Exercise goal:
Rewrite the records from their first line through the line with "Action: click(x=561, y=15)", switching every "Task" to "Goal" and leaving everything else unchanged.

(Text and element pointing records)
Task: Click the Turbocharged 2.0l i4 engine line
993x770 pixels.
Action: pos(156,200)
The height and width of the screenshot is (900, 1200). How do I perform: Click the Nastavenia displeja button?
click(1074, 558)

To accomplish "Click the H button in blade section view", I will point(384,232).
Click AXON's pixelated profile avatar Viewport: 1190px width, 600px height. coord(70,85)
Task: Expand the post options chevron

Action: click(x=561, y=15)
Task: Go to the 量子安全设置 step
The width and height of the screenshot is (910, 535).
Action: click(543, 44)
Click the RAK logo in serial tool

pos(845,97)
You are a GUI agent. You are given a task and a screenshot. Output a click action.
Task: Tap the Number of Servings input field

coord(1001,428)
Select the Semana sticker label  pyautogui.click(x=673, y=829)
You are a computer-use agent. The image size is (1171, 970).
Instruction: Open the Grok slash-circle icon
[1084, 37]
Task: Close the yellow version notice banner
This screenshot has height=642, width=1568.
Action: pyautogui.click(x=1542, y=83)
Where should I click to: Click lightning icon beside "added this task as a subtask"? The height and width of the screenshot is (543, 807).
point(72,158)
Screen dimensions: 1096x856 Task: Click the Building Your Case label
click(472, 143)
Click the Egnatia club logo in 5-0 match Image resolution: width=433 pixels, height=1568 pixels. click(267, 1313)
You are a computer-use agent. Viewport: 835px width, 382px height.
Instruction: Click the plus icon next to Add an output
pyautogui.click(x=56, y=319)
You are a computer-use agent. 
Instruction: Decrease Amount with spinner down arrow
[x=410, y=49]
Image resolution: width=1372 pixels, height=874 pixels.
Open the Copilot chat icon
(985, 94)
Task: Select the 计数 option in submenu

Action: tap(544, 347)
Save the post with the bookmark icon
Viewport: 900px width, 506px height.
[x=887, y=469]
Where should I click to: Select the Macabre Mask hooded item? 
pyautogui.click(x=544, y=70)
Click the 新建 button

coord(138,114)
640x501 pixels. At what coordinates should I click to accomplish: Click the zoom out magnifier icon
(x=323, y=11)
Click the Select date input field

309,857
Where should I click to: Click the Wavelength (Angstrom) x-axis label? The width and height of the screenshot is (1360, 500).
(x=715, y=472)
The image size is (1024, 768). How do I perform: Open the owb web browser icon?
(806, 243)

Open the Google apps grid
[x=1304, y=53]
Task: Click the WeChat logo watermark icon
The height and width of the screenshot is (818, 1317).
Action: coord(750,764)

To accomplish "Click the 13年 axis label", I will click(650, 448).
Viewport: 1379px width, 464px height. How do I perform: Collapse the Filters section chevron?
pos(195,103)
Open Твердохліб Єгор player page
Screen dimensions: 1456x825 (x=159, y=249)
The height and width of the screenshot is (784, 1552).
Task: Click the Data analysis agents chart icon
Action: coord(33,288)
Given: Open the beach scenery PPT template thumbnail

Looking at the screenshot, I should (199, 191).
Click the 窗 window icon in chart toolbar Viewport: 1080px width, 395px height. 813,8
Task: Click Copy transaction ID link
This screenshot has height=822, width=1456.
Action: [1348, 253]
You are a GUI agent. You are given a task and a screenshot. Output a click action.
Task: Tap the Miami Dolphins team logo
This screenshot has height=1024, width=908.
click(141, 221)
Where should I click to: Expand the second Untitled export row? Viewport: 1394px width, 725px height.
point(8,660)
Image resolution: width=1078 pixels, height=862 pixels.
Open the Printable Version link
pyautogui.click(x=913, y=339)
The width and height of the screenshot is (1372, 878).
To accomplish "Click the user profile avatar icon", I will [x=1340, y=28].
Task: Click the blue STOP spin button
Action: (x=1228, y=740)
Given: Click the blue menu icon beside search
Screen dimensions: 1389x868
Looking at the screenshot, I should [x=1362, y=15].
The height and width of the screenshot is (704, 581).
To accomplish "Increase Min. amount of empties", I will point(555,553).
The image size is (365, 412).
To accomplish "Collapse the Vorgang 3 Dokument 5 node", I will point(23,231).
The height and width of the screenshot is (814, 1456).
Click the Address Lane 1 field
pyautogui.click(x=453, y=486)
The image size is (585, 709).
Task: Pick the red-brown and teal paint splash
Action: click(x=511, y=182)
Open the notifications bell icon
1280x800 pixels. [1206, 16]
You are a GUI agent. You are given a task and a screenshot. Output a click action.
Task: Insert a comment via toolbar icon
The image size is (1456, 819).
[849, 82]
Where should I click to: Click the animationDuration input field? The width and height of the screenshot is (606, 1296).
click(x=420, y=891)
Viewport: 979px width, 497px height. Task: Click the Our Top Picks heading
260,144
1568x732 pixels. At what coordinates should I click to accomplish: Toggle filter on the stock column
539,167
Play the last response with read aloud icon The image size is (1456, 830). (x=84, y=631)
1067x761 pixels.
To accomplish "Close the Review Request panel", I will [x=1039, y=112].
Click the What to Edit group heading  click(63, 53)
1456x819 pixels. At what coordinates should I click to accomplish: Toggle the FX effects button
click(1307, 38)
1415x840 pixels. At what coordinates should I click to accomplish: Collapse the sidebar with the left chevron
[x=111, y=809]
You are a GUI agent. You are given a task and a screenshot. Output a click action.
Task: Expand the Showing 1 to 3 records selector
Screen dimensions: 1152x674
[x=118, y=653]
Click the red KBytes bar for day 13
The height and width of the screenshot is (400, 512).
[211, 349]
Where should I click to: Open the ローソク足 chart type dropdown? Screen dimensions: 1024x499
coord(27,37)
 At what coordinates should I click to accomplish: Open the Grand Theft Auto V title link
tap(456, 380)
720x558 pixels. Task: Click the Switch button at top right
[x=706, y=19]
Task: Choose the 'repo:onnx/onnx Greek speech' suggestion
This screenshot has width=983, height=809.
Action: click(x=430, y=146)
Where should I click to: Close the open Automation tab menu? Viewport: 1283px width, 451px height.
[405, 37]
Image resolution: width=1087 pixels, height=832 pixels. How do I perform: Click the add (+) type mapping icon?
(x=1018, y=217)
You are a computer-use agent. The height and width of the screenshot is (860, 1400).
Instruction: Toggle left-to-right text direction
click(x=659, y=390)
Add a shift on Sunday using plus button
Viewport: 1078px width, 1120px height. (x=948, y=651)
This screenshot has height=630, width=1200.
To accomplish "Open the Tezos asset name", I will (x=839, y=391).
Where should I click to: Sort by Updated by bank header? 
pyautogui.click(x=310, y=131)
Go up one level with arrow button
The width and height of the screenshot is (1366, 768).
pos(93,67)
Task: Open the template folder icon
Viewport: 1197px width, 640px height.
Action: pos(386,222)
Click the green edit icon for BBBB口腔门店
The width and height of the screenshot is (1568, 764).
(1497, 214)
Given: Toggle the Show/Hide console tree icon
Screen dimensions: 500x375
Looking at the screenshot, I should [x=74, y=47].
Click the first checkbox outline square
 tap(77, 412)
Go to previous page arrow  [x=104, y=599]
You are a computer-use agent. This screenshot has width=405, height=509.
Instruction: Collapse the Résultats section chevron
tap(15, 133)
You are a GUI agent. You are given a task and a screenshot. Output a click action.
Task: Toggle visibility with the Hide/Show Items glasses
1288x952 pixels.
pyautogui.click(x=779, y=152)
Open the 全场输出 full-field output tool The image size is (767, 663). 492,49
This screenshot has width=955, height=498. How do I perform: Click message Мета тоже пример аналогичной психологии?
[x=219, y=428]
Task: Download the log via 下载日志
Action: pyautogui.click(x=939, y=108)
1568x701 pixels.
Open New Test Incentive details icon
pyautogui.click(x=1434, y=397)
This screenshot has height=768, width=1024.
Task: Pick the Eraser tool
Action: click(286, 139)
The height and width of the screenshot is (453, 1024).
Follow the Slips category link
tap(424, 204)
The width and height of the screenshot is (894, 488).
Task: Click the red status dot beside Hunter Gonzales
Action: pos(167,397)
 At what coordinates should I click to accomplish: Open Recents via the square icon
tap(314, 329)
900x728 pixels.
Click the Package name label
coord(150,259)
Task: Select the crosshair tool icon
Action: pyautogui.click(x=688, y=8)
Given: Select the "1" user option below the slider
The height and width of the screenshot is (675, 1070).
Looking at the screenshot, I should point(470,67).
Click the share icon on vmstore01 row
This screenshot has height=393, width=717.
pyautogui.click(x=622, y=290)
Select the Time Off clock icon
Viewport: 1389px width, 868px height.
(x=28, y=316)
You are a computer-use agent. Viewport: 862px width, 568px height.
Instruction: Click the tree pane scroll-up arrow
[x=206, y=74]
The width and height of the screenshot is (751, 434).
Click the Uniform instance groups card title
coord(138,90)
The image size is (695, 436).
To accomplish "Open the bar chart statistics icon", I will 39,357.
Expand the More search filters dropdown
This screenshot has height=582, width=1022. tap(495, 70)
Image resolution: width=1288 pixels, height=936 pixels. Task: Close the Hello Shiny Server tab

Response:
Goal: Click the Turbocharged 2.0l i4 engine line
993x770 pixels.
Action: pos(156,200)
The height and width of the screenshot is (900, 1200). How do I perform: Click the Nastavenia displeja button?
click(1074, 558)

To accomplish "Click the H button in blade section view", I will point(384,232).
Click AXON's pixelated profile avatar Viewport: 1190px width, 600px height. coord(70,85)
Goal: Expand the post options chevron

Action: click(x=561, y=15)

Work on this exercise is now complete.